Why are we paying someone to heat parts of our house we aren't in?

 

This was one of my Dad's  deep questions.  Two adults, two kids and three dogs in a small house subject to Montana winters. Cold snaps could be deep and long - a week or more with highs well below 0° F ( -18° C) weren't uncommon.  More impressive were the lows:  -30° F (-35°C) came at least once every Winter and record lows were below -40°.  Dressing for it was a necessary skill.  Inside the home my Dad controlled a powerful technology - the thermostat.

 

When people were around during daytime the thermostat was set to 62°.  The nighttime setting, from 9 PM until the first person got up at about 5:30AM,  was 55°   If people were out of the house  the setting was 52°.   As far as I could tell these were his fundamental constants.  Warm clothing, sweaters, quilts (my parents cheated and had an electric blanket)  made it comfortable and sometimes even too warm.  There was only one thermostat and a few areas of the house were always a bit colder or warmer.  The dogs found the warmest regions at dog level.

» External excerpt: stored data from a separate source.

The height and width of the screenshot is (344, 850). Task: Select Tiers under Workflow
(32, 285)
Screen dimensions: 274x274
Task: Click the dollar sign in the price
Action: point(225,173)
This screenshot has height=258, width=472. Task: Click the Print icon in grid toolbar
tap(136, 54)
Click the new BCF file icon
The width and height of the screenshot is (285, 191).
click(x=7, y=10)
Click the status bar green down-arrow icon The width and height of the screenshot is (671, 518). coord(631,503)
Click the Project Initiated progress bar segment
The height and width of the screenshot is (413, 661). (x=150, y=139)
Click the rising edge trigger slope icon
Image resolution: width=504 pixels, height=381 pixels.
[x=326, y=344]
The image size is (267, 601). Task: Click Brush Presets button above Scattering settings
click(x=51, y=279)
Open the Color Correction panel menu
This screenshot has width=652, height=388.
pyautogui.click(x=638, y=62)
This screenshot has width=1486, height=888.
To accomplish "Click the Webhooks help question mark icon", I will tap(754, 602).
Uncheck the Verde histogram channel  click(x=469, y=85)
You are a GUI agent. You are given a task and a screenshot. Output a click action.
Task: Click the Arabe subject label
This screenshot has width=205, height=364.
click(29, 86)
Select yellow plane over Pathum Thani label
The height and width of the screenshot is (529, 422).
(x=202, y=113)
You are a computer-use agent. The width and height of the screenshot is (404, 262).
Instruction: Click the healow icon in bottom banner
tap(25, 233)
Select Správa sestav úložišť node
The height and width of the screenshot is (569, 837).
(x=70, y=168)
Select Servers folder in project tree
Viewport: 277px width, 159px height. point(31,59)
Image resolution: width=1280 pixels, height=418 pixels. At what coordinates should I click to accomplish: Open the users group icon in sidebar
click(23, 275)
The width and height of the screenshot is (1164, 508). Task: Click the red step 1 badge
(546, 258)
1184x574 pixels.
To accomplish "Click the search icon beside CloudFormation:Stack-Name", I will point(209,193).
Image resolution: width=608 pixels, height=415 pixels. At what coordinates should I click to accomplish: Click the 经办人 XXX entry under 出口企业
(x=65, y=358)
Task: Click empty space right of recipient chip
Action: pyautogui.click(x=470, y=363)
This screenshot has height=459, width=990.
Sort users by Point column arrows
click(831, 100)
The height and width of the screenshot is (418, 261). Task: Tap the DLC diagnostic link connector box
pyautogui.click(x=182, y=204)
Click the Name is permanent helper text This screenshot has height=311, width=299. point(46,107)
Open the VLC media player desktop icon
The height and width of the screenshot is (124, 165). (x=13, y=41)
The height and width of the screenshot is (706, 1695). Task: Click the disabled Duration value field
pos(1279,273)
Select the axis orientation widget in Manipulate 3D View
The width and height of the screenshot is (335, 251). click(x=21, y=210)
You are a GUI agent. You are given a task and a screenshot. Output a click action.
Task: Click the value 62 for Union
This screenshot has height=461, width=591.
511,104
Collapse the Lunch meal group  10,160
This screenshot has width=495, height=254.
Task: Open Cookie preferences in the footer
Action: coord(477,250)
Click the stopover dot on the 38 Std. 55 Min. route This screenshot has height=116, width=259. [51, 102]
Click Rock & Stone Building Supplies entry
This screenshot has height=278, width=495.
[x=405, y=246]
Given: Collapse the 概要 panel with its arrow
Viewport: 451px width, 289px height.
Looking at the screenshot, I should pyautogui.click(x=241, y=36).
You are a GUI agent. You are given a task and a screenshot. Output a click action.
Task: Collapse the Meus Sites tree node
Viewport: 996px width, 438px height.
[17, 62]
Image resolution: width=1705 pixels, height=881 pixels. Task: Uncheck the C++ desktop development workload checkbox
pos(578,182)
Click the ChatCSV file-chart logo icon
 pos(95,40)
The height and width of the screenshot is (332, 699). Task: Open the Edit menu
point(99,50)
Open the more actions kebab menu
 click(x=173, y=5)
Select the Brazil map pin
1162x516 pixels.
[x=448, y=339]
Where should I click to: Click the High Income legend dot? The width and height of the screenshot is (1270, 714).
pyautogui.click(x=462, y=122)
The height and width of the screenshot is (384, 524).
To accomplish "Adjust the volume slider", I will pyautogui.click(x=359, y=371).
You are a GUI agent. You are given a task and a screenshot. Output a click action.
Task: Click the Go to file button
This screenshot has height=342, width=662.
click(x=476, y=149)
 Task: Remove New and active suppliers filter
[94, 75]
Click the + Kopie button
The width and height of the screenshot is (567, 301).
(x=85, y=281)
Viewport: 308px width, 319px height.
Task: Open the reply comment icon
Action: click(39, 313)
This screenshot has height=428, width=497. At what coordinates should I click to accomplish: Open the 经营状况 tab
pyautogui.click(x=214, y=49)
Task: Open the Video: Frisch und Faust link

They also had warm blankets that they'd drag around where needed.

 

Since then I've learned a bit about home heating.  Some of the best information on home energy measurements comes from England.  They found standard modern construction homes see seven to ten percent energy savings for each degree celsius drop between 15°  and 20° C .  Lowering the thermostat setting from 70°  to 61° (21° to 16° C) could translate to 30 to 40% reduction in your heating bill.  It could also make a serious impact in places facing severe gas shortages this coming Winter.  

 

There are other tricks.  A big key is to heat the people and not the airspace where they aren't.  We had a small, partly finished family room in the basement.  We were there a lot during the Winter as it was the warmest room in the house.  Four people and three dogs radiated body heat along with four 150 watt lamps in the ceiling and a small electric heater (pro tip -- if you have a male dog, don't put one of these on the floor).  My Dad had a tendency to drop the thermostat to nighttime levels when we were down there. Most of our books lived there and a long work bench allowed my sister and I to work on homework and hobbies.  There was a TV, but it didn't get used that much.  It's where we told stories.¹  In the Summer the warm rugs on the floor came up and the room was a naturally cool place to escape the heat of the un-airconditioned home.  

 

The English studies I came across note the average English home was heated to 13° C (55° F) in 1970 rising to 20° C by 2000.   Our house wasn't all that different from the average English house. 

 

There are many other tricks for saving energy - insulation, heat pumps and so on, but they won't happen in Europe before this Winter for most people.  Insulation, done improperly, can be a two edged sword.  Forced air heating, the most common type in the US, fills the house with heated air. Insulation keeps as much of the heat as possible inside.  The problem is that often the air is trapped inside.  Stale air can be unhealthy (VoCs, high CO₂ levels, etc.).  There's a simple technology that can help - in fact you needn't look farther than your nose.  Your nose is a heat exchanger.  Cold air comes in and is heated up without releasing much of your body heat when you exhale.  Most industrial buildings and some homes have heat exchangers - they're required by many building codes to keep super insulated homes healthy.  Something to look into if your place is heavily insulated.

 

Localized radiant heat allows you to circulate some air from the outside and still be comfortable - you're heating people rather than the air.  You've probably noticed Scrooge's chair,  in many adaptations of A Christmas Carol, has a high back curved sides.  These were common in the Victorian era.. sit in front of a fireplace and focus the warmth. People have experimented with heated chairs with good results - notably work at Berkeley in the past decade.²  (They also designed and tested cooled chairs for the Summer).  People who live on the Japanese island of Hokkaidō modify the short legged Japanese family tables by putting a blanket over them and a small heater underneath.  I've used one of these visiting a couple from Sapporo when they were living in NY and was amazed how well it worked in their otherwise chilly house.  Teenagers like them for other reasons when their parents aren't home.  

 

In short there are many paths to clever - no silver bullets, but a lot of silver buckshot.  Twenty or thirty percent conversation levels are quite realistic for many people.   I won't mention adventures in an unheated 15 foot trailer with three dogs at -25°F (my mother thought colder temperatures were dangerous)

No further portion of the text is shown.